Extracted information »
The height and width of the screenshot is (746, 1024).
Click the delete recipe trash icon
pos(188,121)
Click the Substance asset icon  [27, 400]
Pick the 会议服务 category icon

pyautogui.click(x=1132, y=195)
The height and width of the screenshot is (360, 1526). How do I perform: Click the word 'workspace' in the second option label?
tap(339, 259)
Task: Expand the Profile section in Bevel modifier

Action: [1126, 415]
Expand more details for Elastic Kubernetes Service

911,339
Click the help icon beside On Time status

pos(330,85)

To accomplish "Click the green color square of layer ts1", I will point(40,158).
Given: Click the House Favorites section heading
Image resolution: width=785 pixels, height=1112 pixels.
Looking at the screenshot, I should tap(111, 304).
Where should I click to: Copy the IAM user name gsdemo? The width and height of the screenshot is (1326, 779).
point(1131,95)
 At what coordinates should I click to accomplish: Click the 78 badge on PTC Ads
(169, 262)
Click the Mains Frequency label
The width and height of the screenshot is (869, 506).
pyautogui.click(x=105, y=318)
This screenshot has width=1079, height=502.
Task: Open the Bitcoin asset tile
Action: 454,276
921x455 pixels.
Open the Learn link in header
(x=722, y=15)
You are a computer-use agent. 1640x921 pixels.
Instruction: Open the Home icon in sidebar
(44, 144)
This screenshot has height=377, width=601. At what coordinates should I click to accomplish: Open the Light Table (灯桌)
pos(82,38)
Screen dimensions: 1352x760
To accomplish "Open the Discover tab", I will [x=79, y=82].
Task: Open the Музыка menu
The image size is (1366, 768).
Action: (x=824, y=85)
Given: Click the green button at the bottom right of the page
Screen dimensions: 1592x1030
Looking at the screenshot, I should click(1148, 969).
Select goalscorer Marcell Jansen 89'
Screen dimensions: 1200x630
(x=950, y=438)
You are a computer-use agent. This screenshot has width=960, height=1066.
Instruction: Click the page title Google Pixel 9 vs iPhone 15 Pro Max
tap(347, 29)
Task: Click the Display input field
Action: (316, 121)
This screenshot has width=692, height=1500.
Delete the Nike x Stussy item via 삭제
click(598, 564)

Work to be completed » All of the entries must be written out exactly as they stand.

Your solution »
The height and width of the screenshot is (746, 1024).
Click the delete recipe trash icon
pos(188,121)
Click the Substance asset icon  [27, 400]
Pick the 会议服务 category icon

pyautogui.click(x=1132, y=195)
The height and width of the screenshot is (360, 1526). How do I perform: Click the word 'workspace' in the second option label?
tap(339, 259)
Task: Expand the Profile section in Bevel modifier

Action: [1126, 415]
Expand more details for Elastic Kubernetes Service

911,339
Click the help icon beside On Time status

pos(330,85)

To accomplish "Click the green color square of layer ts1", I will point(40,158).
Given: Click the House Favorites section heading
Image resolution: width=785 pixels, height=1112 pixels.
Looking at the screenshot, I should tap(111, 304).
Where should I click to: Copy the IAM user name gsdemo? The width and height of the screenshot is (1326, 779).
point(1131,95)
 At what coordinates should I click to accomplish: Click the 78 badge on PTC Ads
(169, 262)
Click the Mains Frequency label
The width and height of the screenshot is (869, 506).
pyautogui.click(x=105, y=318)
This screenshot has width=1079, height=502.
Task: Open the Bitcoin asset tile
Action: 454,276
921x455 pixels.
Open the Learn link in header
(x=722, y=15)
You are a computer-use agent. 1640x921 pixels.
Instruction: Open the Home icon in sidebar
(44, 144)
This screenshot has height=377, width=601. At what coordinates should I click to accomplish: Open the Light Table (灯桌)
pos(82,38)
Screen dimensions: 1352x760
To accomplish "Open the Discover tab", I will [x=79, y=82].
Task: Open the Музыка menu
The image size is (1366, 768).
Action: (x=824, y=85)
Given: Click the green button at the bottom right of the page
Screen dimensions: 1592x1030
Looking at the screenshot, I should click(1148, 969).
Select goalscorer Marcell Jansen 89'
Screen dimensions: 1200x630
(x=950, y=438)
You are a computer-use agent. This screenshot has width=960, height=1066.
Instruction: Click the page title Google Pixel 9 vs iPhone 15 Pro Max
tap(347, 29)
Task: Click the Display input field
Action: (316, 121)
This screenshot has width=692, height=1500.
Delete the Nike x Stussy item via 삭제
click(598, 564)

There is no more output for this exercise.